Reati ambientali in Italia, uno sguardo ai dati
+30%. Questa l’allarmante crescita del numero dei reati ambientali nel nostro Paese rispetto al 2022. Già lo scorso anno le statistiche avevano rilevato delle criticità. Secondo il rapporto annuale “Mare Monstrum“, dossier annuale sull’illegalità ambientale sul mare e sulle coste pubblicato da Legambiente, nel 2023 sono stati infatti accertati dalle forze dell’ordine ben oltre 20.000 reati ambientali, con un incremento del 29,7% rispetto al 2022. E nonostante la disperata lotta alla sensibilizzazione sul tema delicato della tutela ambientale, il 2024 ci ha regalato un’ulteriore crescita catapultando il nostro paese in un vero e proprio codice rosso.
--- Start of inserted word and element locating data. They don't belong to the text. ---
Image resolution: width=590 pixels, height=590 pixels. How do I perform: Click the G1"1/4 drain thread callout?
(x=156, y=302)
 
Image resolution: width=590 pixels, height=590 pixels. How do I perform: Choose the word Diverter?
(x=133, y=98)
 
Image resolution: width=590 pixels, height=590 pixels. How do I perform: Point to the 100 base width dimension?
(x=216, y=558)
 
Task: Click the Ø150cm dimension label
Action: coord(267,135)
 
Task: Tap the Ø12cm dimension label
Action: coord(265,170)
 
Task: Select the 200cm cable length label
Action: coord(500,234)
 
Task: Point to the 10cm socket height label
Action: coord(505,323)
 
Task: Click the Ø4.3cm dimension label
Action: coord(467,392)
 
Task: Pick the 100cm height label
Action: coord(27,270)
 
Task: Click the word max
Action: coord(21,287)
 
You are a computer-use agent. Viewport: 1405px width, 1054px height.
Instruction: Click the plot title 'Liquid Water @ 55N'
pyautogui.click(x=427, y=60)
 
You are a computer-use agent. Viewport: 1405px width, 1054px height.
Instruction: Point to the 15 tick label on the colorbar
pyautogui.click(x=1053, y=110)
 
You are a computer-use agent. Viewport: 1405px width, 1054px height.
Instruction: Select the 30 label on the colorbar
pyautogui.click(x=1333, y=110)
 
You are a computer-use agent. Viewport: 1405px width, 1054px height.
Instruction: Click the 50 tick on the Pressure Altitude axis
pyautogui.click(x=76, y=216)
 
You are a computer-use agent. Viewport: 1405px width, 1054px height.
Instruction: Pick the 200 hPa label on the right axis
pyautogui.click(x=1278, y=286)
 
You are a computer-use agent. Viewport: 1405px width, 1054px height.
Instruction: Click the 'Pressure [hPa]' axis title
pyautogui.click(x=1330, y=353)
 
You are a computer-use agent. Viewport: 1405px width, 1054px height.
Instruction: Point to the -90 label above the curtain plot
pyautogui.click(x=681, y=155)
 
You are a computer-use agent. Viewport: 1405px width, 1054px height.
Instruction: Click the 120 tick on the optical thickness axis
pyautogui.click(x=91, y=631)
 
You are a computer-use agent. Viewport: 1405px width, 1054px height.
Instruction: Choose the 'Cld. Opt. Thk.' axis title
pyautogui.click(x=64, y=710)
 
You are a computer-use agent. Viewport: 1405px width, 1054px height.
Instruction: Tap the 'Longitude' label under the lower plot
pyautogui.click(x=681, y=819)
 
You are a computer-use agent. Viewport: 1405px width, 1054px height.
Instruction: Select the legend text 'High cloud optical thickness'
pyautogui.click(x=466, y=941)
In cosa consistono questi famosi reati ambientali? Ecco, essi spaziano dall’illegalità legata al ciclo del cemento (ndr abusivismo edilizio), che ha registrato oltre diecimila reati, con un aumento dell’11,2% rispetto all’anno precedente, al ciclo illegale dei rifiuti e l’inquinamento marino, che hanno segnato un preoccupante +60%, con oltre 6.000 infrazioni. Ancora, la pesca illegale, con quasi cinquemila reati, e le infrazioni legate alla nautica da diporto, vale a dire quella effettuata a scopo puramente sportivo o ricreativo. Oltre la metà dei crimini elencati è concentrata in quattro regioni italiane tradizionalmente influenzate dalla presenza della criminalità organizzata: Campania, Sicilia, Puglia e Calabria.
Come invertire la rotta?
Legambiente sottolinea la necessità di affrontare con decisione il problema dell’abusivismo edilizio, accelerando la demolizione degli edifici costruiti illegalmente, anche con il sostegno finanziario ai Comuni che attuano le ordinanze di demolizione. L’associazione richiama anche l’attenzione sulla necessità di migliorare la depurazione delle acque, investendo in infrastrutture fognarie adeguate e gestendo in modo più efficiente i reflui. Un’attenzione particolare deve essere rivolta al riciclaggio dei rifiuti, promuovendo la creazione di un sistema più sostenibile che incentivi il riutilizzo dei materiali. Invita, infine, il nostro Paese ad allinearsi alle linee guida europee e agli obiettivi del Green Deal per frenare una situazione di estremo disagio che investe le meravigliose coste italiane.